## Goal of the exercise
Find every line of the listing below where "Filter" appears, and copy it.

:::

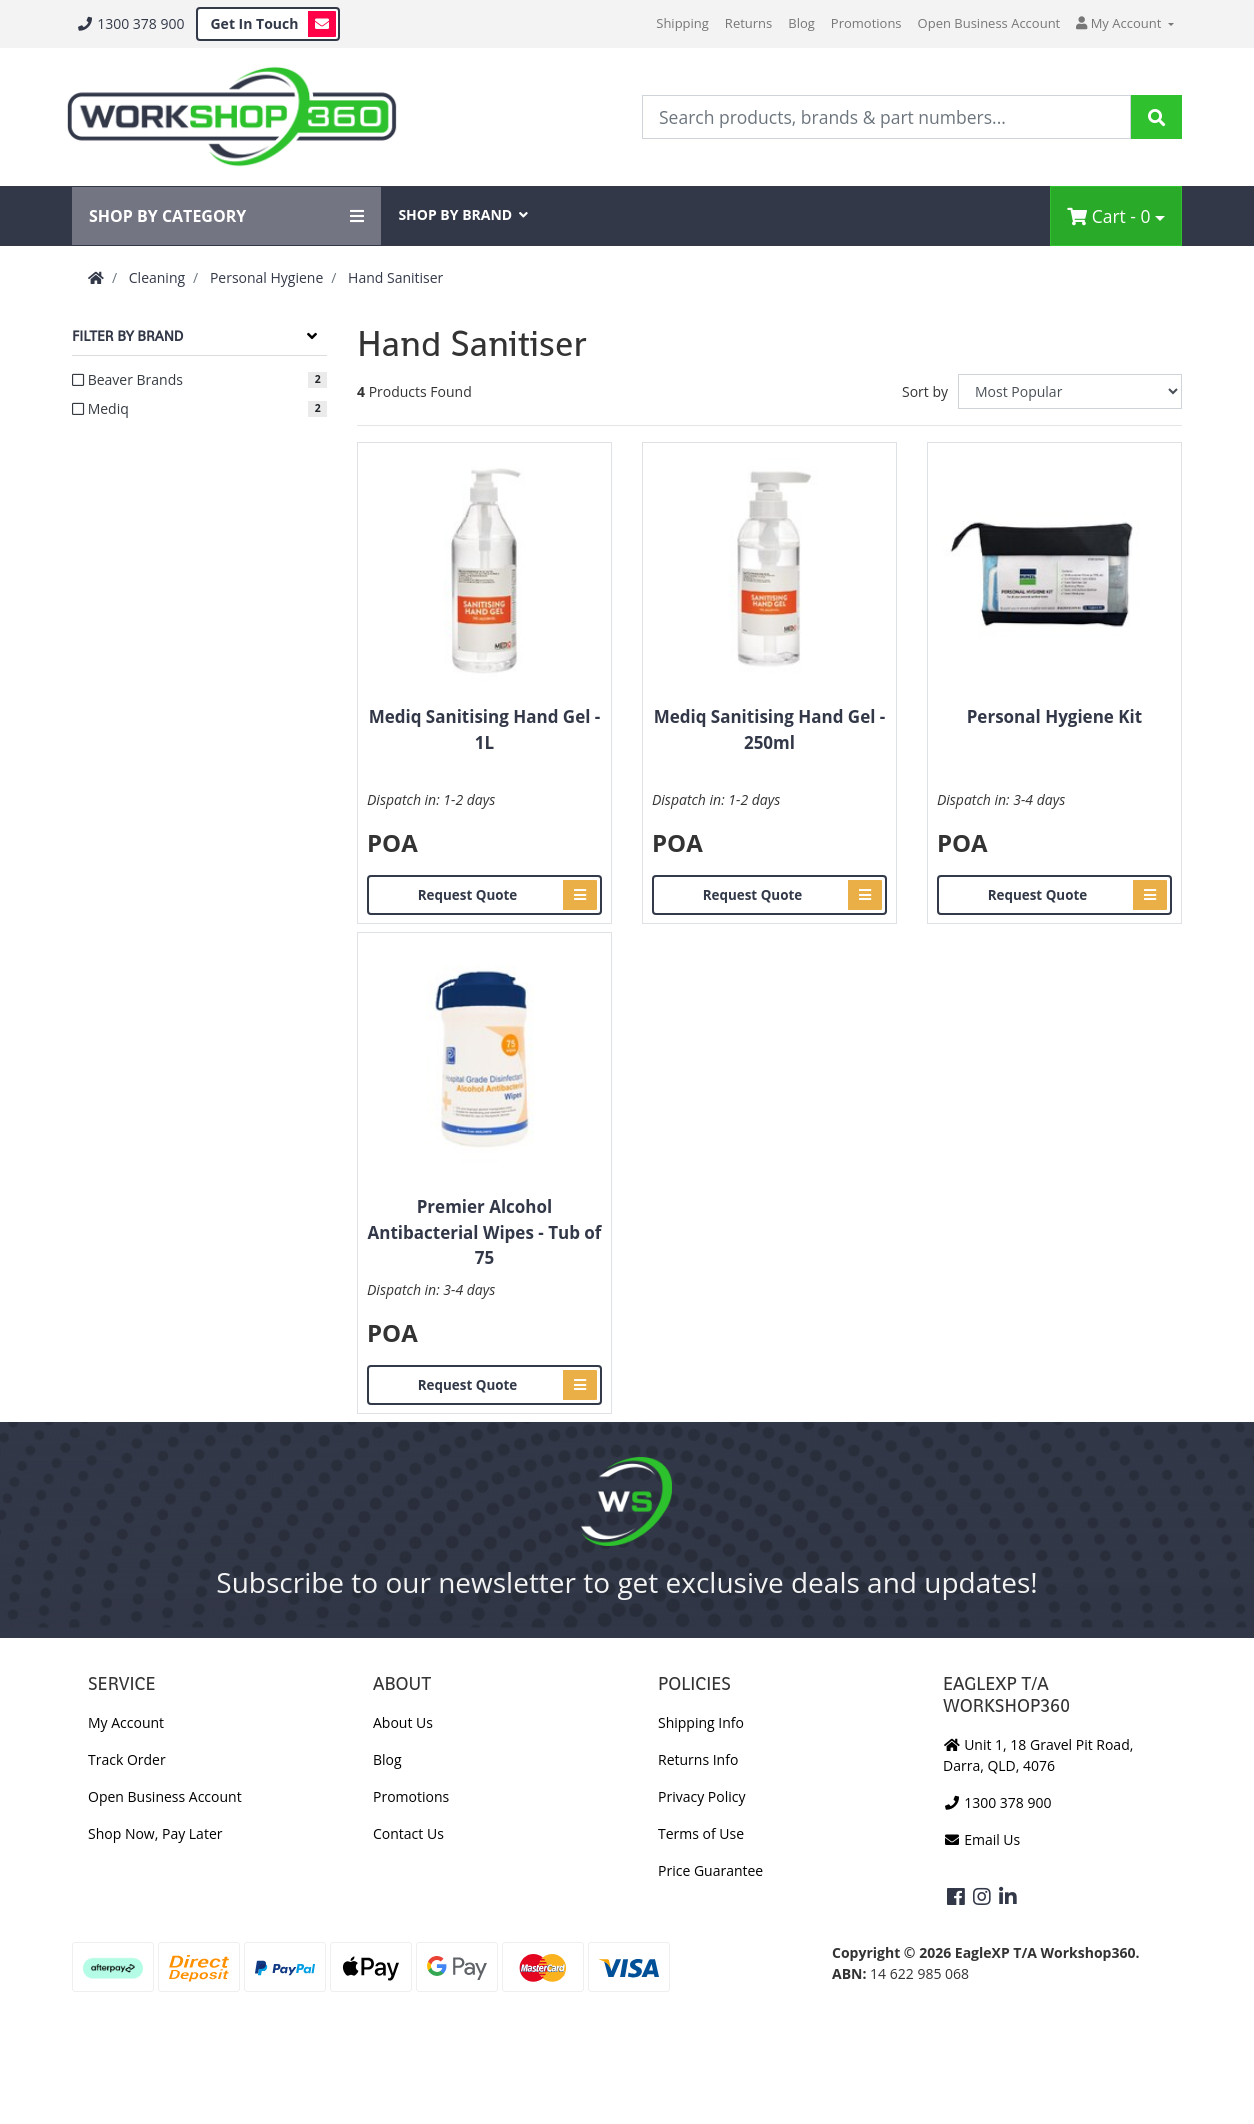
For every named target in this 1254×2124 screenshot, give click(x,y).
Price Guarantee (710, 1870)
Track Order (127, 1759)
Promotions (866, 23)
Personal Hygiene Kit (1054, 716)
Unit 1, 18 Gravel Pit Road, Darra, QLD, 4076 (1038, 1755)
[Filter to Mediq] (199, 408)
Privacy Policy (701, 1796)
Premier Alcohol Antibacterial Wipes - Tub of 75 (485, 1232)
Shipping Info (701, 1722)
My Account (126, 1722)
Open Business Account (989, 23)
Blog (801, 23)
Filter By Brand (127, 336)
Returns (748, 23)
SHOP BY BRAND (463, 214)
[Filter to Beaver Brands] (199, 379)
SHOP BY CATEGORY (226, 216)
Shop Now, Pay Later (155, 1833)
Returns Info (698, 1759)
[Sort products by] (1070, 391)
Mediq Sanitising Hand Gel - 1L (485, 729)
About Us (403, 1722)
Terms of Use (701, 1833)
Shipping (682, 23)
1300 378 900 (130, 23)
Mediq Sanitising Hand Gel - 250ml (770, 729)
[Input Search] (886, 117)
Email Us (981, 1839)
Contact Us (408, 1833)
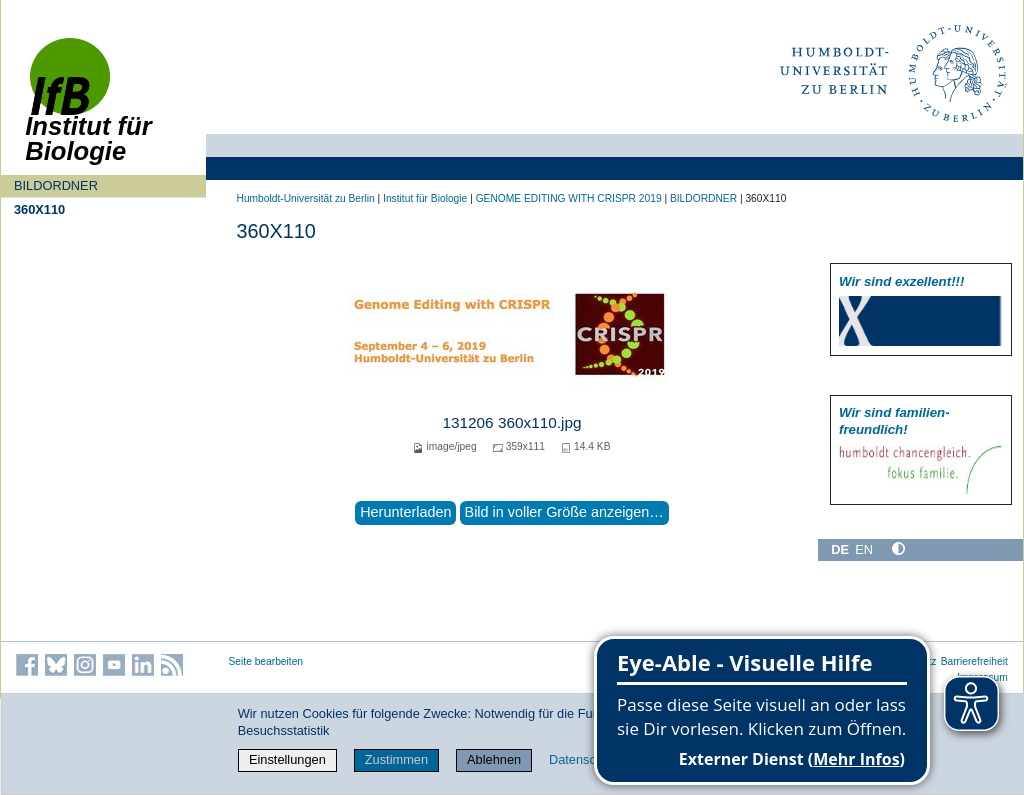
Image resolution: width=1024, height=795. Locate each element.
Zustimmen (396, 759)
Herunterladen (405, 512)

:::

## Written solution
[Filter to Mediq] (199, 408)
Filter By Brand (127, 336)
[Filter to Beaver Brands] (199, 379)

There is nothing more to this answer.